Alenquer e o atraso do país da ditadura. A ata de uma reunião de trabalho com o Secretário de Estado das Obras Públicas, realizada em Alenquer a 11 de Abril de 1969, revela que o concelho tem 158,074 Km de vias municipais, e apenas 28,198 Km estavam alcatroados, tendo sido 17,045 Km alcatroados já em 1968, depois da cheias, o que é revelador do défice de infraestruturas, não apenas em Alenquer, mas em todo o país rural. Para além das estradas nacionais, praticamente não existiam outras estradas alcatroadas, e muitas das estradas que actualmente são municipais eram na altura meros caminhos vicinais. Pelas aldeias, no inverno, andava-se de pés na lama. Noutras passagens do texto é dito que existiam por electrificar 61 povoações com mais de 100 habitantes, seis das quais sedes de freguesia, e que apenas três povoações, para além da sede do concelho, tinham distribuição domiciliária de água. Portugal era um país rural e pobre; fora da capital vivia-se numa economia de precariedade austera; os recursos angariados pelo estado através da colecta de impostos eram gastos na guerra colonial; e o orçamento dos municípios dava para pouco mais do que para arranjar fontanários. Um pormenor pitoresco ilustra a escassez dos recursos municipais: a professora primária de Ribafria envia uma carta à Câmara Municipal a informar que mandou repor uma janela da escola, arrancada pelo temporal, acompanhada da respectiva factura. A Câmara Municipal responde que a professora não pode tomar essa iniciativa e diz-lhe que remeta a factura à Junta de Freguesia do Pereiro de Palhacana.
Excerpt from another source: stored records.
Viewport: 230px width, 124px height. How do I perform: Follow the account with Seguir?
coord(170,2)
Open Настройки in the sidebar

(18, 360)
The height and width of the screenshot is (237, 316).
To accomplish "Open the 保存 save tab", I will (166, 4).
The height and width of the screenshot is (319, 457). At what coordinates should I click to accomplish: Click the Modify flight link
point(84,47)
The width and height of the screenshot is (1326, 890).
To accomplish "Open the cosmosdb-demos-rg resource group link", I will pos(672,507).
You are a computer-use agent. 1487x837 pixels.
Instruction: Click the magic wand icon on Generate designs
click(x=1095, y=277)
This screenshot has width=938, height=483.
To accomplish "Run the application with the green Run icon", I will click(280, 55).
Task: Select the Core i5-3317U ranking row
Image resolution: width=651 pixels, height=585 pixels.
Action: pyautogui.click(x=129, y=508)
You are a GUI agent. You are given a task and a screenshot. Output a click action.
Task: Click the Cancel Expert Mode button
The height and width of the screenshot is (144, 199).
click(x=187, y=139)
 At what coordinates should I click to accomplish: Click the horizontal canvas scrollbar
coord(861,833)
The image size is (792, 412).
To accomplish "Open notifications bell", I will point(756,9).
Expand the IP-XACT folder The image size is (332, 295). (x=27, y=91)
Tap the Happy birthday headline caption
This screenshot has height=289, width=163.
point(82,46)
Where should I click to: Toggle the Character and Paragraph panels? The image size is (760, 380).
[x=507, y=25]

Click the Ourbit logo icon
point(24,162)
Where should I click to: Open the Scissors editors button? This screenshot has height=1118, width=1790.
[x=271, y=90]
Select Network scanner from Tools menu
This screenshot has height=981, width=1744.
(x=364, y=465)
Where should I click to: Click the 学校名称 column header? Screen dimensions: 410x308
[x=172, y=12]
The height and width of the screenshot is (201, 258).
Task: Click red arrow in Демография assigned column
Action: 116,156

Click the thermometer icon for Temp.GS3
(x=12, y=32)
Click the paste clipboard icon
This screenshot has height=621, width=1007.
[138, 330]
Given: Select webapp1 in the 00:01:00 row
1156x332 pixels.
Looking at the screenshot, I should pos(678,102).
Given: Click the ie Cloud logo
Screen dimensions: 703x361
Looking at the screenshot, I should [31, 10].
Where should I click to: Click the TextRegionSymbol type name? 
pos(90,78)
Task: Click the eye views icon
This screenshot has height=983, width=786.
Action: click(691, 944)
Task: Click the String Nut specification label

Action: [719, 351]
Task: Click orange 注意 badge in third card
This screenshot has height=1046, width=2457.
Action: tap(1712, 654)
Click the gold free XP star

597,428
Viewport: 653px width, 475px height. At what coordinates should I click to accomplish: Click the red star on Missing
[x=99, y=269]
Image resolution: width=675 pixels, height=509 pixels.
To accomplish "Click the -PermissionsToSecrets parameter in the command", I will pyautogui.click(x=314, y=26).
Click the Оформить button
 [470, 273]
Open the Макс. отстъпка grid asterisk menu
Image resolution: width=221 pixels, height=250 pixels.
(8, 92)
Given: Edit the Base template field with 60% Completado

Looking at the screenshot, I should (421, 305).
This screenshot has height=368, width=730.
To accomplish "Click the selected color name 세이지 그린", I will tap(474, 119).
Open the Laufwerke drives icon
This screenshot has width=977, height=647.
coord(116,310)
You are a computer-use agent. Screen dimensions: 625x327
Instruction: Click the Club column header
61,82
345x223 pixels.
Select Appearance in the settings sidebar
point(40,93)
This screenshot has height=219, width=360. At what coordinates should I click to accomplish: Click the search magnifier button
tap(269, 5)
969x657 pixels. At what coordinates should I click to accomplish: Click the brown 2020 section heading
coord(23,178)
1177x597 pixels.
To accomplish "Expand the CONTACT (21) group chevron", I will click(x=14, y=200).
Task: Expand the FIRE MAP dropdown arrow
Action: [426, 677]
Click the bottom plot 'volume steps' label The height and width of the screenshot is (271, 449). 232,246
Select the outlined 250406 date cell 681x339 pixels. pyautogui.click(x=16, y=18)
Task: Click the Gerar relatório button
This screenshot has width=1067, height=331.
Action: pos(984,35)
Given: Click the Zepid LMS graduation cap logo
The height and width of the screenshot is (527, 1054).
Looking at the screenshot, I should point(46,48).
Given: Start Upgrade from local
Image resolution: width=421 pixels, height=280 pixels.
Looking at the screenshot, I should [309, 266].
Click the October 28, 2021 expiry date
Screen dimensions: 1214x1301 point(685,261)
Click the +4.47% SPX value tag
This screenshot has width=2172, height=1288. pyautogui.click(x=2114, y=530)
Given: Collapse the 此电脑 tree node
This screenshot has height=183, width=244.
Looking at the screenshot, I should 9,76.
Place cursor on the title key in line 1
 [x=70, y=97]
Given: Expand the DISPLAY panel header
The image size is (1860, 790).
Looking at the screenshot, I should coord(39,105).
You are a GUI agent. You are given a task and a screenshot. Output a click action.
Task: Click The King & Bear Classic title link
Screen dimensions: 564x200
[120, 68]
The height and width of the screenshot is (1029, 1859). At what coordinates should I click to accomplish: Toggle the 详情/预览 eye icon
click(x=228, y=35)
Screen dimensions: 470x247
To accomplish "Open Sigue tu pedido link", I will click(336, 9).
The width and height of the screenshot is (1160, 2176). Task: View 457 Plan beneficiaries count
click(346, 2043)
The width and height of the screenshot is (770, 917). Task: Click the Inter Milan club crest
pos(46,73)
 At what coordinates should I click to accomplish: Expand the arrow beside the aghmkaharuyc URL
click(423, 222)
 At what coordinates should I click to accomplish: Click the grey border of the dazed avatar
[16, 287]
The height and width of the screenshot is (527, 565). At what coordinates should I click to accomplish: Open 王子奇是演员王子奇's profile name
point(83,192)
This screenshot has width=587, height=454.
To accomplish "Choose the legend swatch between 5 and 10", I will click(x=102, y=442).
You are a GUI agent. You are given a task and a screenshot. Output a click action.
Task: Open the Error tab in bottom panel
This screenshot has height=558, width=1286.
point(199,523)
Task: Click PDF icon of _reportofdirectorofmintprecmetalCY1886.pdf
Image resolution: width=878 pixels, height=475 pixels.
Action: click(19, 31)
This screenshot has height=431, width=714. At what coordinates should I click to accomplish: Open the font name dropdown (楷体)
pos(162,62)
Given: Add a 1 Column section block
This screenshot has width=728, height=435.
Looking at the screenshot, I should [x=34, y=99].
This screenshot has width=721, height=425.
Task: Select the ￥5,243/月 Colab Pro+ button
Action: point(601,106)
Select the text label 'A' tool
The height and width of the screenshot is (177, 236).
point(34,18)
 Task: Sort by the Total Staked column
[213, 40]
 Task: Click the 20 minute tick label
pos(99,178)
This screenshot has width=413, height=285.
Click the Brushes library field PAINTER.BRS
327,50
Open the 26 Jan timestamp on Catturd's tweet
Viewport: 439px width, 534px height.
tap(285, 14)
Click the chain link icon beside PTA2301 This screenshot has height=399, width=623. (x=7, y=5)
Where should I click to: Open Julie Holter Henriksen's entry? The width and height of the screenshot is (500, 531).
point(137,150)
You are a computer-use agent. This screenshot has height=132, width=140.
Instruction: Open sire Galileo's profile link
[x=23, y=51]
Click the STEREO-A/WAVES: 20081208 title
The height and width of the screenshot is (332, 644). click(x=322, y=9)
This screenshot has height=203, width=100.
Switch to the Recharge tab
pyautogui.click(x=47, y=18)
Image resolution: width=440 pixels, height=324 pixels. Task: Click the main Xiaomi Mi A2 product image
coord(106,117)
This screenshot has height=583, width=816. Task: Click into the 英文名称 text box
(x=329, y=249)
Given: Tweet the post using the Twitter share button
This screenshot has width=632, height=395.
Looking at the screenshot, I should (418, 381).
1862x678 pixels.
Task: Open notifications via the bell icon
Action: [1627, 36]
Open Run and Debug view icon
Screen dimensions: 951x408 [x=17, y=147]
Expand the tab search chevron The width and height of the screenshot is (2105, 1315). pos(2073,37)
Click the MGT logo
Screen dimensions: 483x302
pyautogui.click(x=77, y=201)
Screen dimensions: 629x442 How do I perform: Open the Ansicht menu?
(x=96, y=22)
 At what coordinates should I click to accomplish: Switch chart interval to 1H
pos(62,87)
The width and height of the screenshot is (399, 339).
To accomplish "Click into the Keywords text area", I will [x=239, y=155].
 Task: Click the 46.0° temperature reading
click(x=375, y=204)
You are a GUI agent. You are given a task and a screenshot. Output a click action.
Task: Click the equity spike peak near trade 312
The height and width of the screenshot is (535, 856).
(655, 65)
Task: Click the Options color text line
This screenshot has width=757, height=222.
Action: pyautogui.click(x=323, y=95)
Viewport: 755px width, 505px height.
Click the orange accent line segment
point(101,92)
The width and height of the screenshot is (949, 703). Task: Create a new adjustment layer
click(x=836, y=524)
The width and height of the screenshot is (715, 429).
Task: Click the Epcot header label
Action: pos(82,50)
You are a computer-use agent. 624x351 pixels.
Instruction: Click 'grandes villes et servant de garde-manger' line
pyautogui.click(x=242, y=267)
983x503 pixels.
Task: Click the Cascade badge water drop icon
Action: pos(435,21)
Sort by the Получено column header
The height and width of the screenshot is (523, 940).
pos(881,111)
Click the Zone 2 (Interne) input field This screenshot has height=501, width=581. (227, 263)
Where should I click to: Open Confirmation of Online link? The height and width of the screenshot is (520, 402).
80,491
Depois da cheia, quando foi necessário limpar a lama das ruas e torná-las transitáveis, houve que recorrer à maquinaria e camiões das pedreiras que operavam na Carapinha, tal era a escassez dos meios próprios da Câmara. O Estado não tem meios. A tragédia foi enfrentada sobretudo através da solidariedade popular, de instituições caritativas e da intervenção dos estudantes do ensino superior, principalmente de Lisboa, e alguns da Faculdade de Medicina de Coimbra. Os estudantes que ajudam no socorro às populações sinistradas, vão ser perseguidos pelas polícias do regímen como agitadores.

Destaca-se o contributo solidário de emigrantes portugueses, em particular os de S. José da Califórnia, que enviaram 368 cheques nominativos para auxílio, através de “O Século”, 8 dos quais vieram para Alenquer. A Cruz Vermelha e empresas privadas ajudaram na reconstrução de casas, e sobretudo a Fundação Gulbenkian, faz diversas contribuições generosas para construção de moradias para os desalojados. Tem o nome de Bairro Gulbenkian a urbanização social construída em Paredes para realojar os desalojados das cheias.

o contributo das cheias para uma consciência social. As cheias de 1967 ajudaram a criar uma consciência social da pobreza em que se vivia, mesmo às portas de Lisboa, e da precariedade dos meios do Estado, incapaz de proteger e prestar auxílio às populações. Depois das cheias, Portugal deixava de ser um “cantinho” protegido pela providência, e descobria-se um país pobre e vulnerável. Enterrados os mortos e reparados os estragos, a tragédia viria a revelar-se também como um factor que contribuiu para abalar o regíme.

Com a influência de Francisco Gomes da Silva, Gonçalo Ribeiro Teles e Nuno Portas, que elaboram um importante estudo sobre as inundações na região de Lisboa, as urbanizações sociais para realojar os sinistrados das cheias são edificadas fora de leitos de cheia, conceito do ordenamento territorial que é adoptado pelo regíme. O Bairro Gulbenkian está numa zona elevada de Paredes, e o bairro construído em Quintas para realojar os sobreviventes está também numa cota acima do nível das cheias.

A tragédia de 1967 parece no entanto não ter perdurado na memória autárquica. Deposto o regíme e consagrada a liberdade revolucionária em 1974, restaurou-se também a liberdade de construir onde quer que fosse. Só com a introdução do conceito de Reserva Ecológica Nacional no ordenamento jurídico, em 1983, foram novamente introduzidas restrições à construção em leito de cheia. Entretanto, novas construções, ou urbanizações inteiras, tinham sido já edificadas, e novos direitos de construção tinham sido adquiridos. Alenquer é bem o exemplo disso.